STATED TASK →
Reproduce the listing from the line with "The width and" to the line with "Select the Mi", both included and with their requests, multiplying every coordinate in the answers by 1.15 and rounding to whole numbers, halves up. Give only those lines.

┌─ DATA ROWS

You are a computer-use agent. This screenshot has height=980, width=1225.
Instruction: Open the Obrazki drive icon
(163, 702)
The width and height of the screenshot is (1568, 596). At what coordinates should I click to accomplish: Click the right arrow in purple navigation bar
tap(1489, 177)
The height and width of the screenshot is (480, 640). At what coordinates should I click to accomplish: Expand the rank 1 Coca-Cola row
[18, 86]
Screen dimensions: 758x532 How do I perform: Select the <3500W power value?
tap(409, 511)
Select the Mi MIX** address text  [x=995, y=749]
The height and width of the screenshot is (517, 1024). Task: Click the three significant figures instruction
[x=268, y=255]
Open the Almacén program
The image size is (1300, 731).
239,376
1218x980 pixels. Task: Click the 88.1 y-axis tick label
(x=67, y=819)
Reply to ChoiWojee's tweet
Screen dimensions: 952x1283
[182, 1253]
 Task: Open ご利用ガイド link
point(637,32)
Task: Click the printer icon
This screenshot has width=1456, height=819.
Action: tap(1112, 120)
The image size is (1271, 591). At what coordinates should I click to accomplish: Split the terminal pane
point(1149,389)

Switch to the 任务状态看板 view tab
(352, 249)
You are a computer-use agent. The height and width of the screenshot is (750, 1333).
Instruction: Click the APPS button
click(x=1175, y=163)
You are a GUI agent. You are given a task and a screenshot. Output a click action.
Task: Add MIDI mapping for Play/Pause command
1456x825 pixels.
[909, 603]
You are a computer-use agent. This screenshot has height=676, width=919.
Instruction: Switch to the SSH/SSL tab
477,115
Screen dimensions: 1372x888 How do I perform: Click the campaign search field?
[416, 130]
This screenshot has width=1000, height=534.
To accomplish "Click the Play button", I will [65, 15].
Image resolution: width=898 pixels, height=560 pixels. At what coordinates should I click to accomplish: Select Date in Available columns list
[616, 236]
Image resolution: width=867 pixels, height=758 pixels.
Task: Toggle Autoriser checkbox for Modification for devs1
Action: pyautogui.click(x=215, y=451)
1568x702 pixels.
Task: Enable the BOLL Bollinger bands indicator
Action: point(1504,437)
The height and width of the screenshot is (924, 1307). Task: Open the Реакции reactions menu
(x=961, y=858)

└─

OUTPUT BELOW →
The width and height of the screenshot is (1568, 596). At what coordinates should I click to accomplish: Click the right arrow in purple navigation bar
tap(1712, 204)
The height and width of the screenshot is (480, 640). At what coordinates should I click to accomplish: Expand the rank 1 Coca-Cola row
[21, 99]
Screen dimensions: 758x532 How do I perform: Select the <3500W power value?
tap(470, 588)
Select the Mi MIX** address text  [x=1144, y=861]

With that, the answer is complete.